Business loans are available from banks and direct lenders. However, the former follows the stringent criteria to sign off on them. Getting qualified for a business loan is a bit challenging. They are not as easily approved as small personal loans.

  • In order to apply for a business loan, you must have a strong credit history.
  • Whether or not your business has a separate legal entity, your personal credit rating will be checked.
  • You will find it a bit difficult for you to receive approval for these loans if your business and personal credit ratings are not up to scratch.
  • You must have been running a business for at least a year.
  • You must have reached the breakeven point and been making profits.
  • You should have at least 10% of the equipment you want to purchase as a down payment.

How do business loans work?

Business loans refer to a lump sum that you borrow to purchase equipment. The loan is paid back in fixed monthly instalments. The repayment period depends on multiple factors:

  • Your credit history
  • The value of the equipment
  • Your profitability

Normally, the repayment length of business loans is up to five years. Monthly instalments remain the same throughout the loan period, and hence you can easily budget around payments.

It is crucial to pay off the debt on time as it will affect your business credit rating. Bear in mind that the equipment is considered collateral. In case you fail to discharge the debt, the equipment will be repossessed to cover the outstanding balance. It is recommended that you carefully analyse your credit rating.

How does hire purchase work?

Hire purchase is akin to business loans. The only difference is that business loans enable you to own the equipment from the date of purchase, although the lender has the upper hand.

If you consider hire purchase, you are required to pay fixed monthly instalments which go towards the purchase price. Once the final payment is made, the title of ownership is transferred to you. You will lose the equipment if you fail to keep up with instalments.

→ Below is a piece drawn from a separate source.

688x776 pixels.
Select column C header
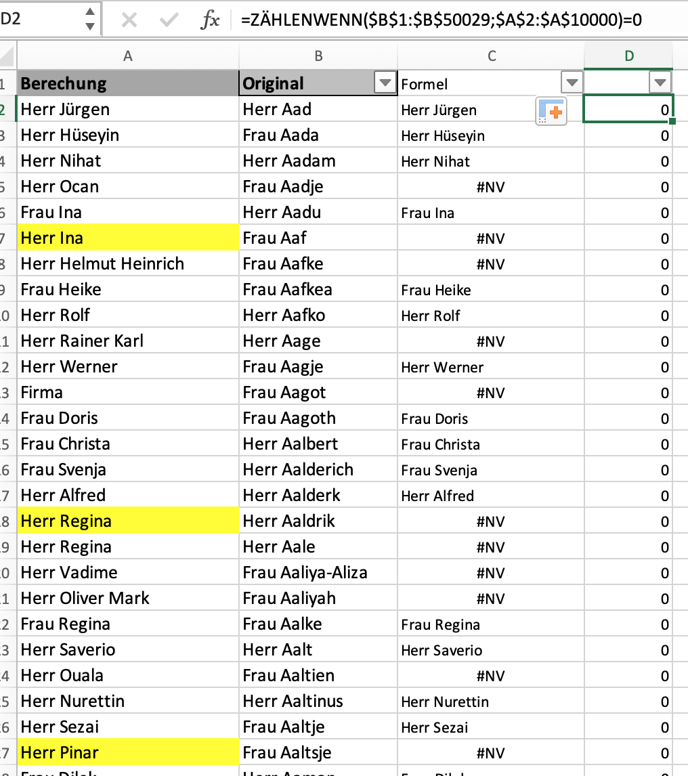[491, 56]
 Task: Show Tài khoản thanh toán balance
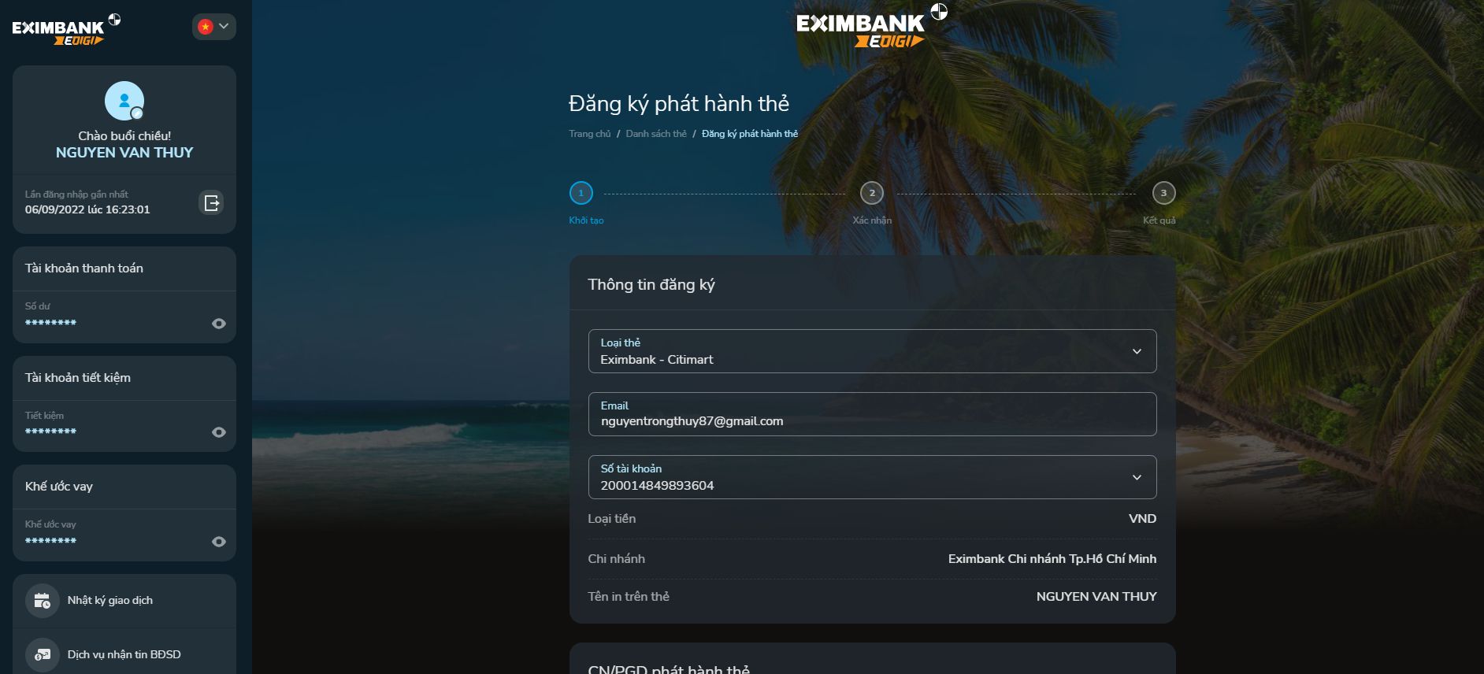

When you purchase equipment through hire purchase, you will be responsible for its maintenance.

How does equipment leasing work?

Equipment lease does not pass the title to you. It is similar to a rent agreement. Every month you pay a fixed sum of money towards its depreciation. Monthly payments remain unchanged throughout the lease period, and they are lower than those of business loans and hire purchase.

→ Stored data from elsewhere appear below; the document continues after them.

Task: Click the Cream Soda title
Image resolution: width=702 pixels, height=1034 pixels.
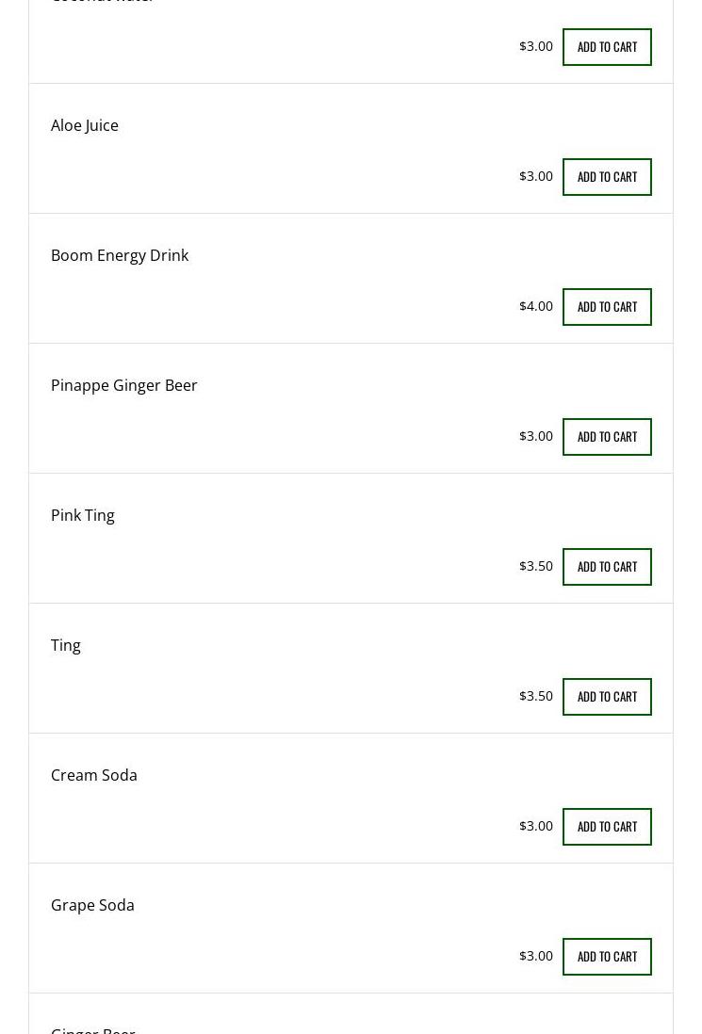Action: pos(94,775)
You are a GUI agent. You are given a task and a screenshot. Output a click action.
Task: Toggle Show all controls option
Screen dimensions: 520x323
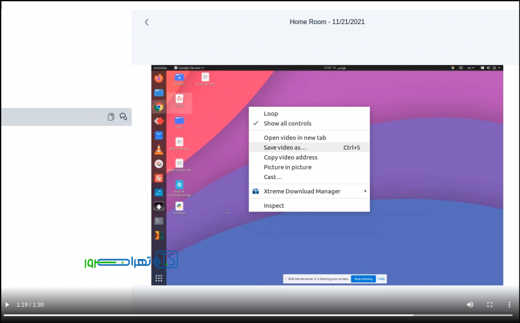point(287,124)
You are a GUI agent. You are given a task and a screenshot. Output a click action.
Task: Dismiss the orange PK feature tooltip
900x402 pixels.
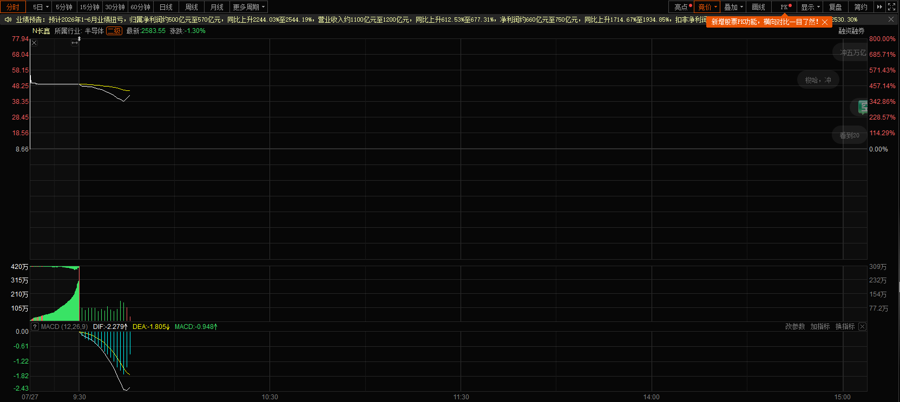click(824, 22)
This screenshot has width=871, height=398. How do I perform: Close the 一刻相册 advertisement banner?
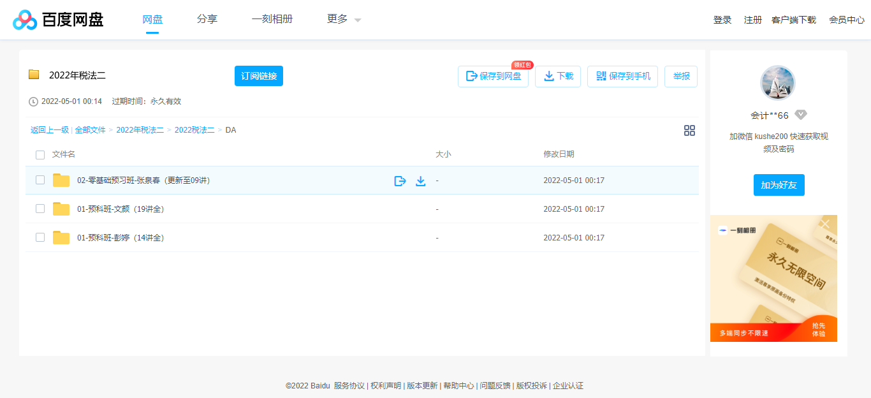[x=826, y=224]
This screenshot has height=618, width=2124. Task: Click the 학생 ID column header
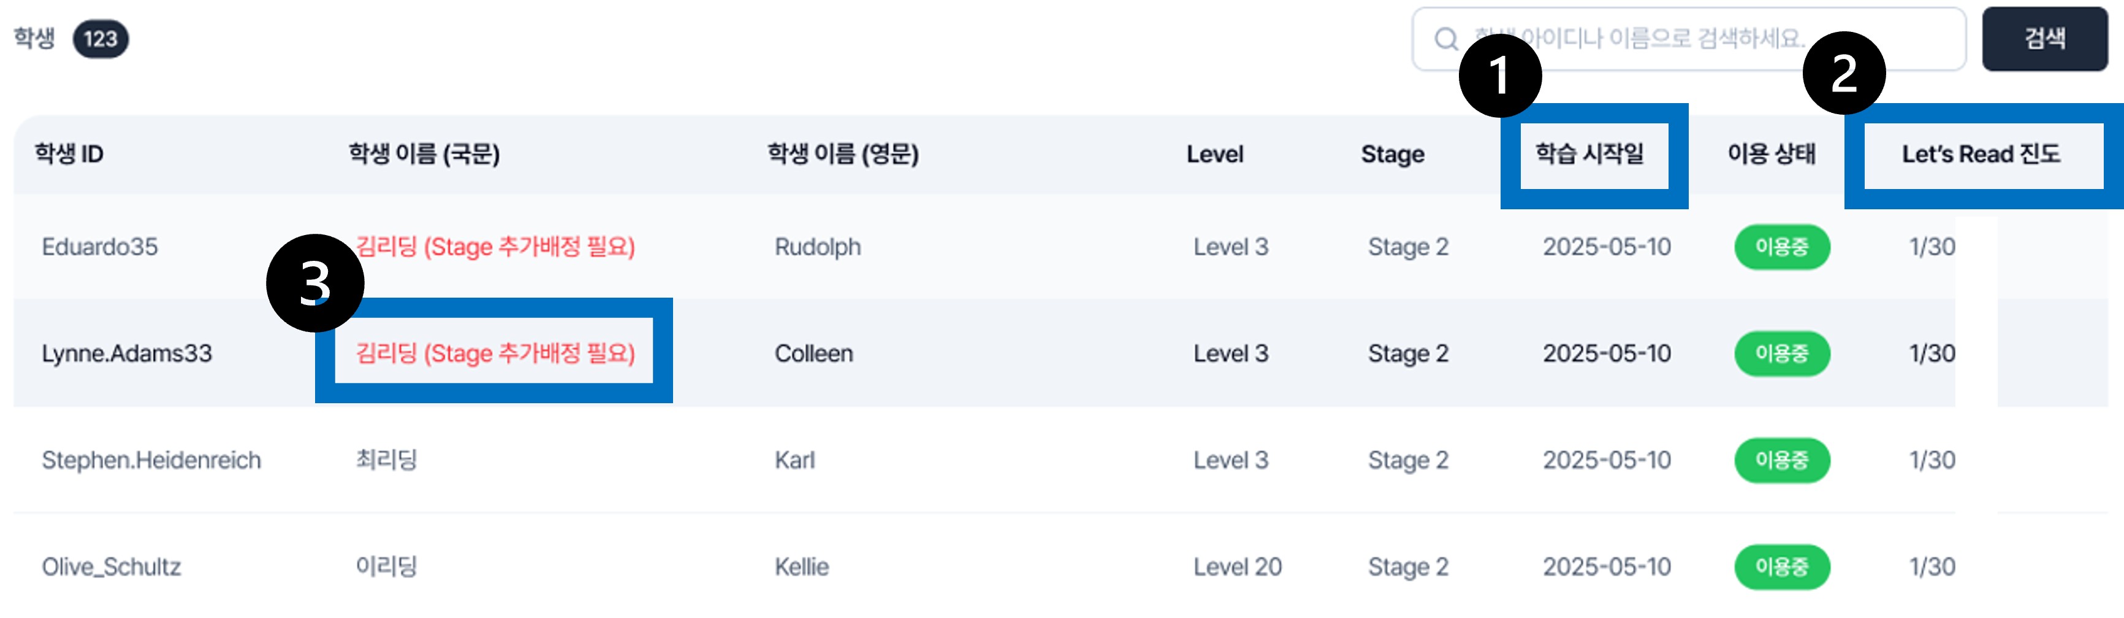(x=69, y=154)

Once the lease contract expires, you are not entitled to retain the equipment. It is returned to your lessor.

Which financing option is the best?

There is no one-size-fits-all option. Business loans, hire purchase, and leasing are all popular financing methods when it comes to upgrading equipment. The method you choose depends on your cash flow strategy and how long you need to use the equipment.

  • Business loans are ideal when you want to own the equipment right from the beginning, and you are completely certain that working capital will not be hindered.
  • When working capital is a concern, you should consider hire purchase, provided you want to get the ownership. Both personal loans and hire purchase will help you spread the cost of equipment.
  • Leasing is a good option only when you do not want to own it. You need it only for a short period of time, or you need to upgrade it frequently due to technological advancements.

Things to keep in mind

Keep in mind the following things before you consider your options for equipment financing:

  • If you have some savings, make sure to use them. They will help reduce the loan amount, which means you will pay less interest.
  • If you need a small amount of money to fund the purchase price, quick cash loans for small businesses can come in handy. These loans, however, charge high interest rates.
  • If you are qualifying for hire purchase and business loans, make sure that your credit score is perfect. Lenders may want you to give a personal guarantee when your business has a separate legal entity. It means you will have to settle the debt on your own when your business fails.
  • A bad credit loan from a direct lender is also available, but they charge high interest rates.
  • Try arranging a larger down payment to avail yourself of lower interest rates.

The bottom line

It is not difficult to get a business loan for equipment upgrades, but interest rates might not always be lower. Multiple factors influence the total cost of the purchase. Make sure to carefully evaluate your overall credit profile.

FAQs

  • Are equipment loans the same as business loans?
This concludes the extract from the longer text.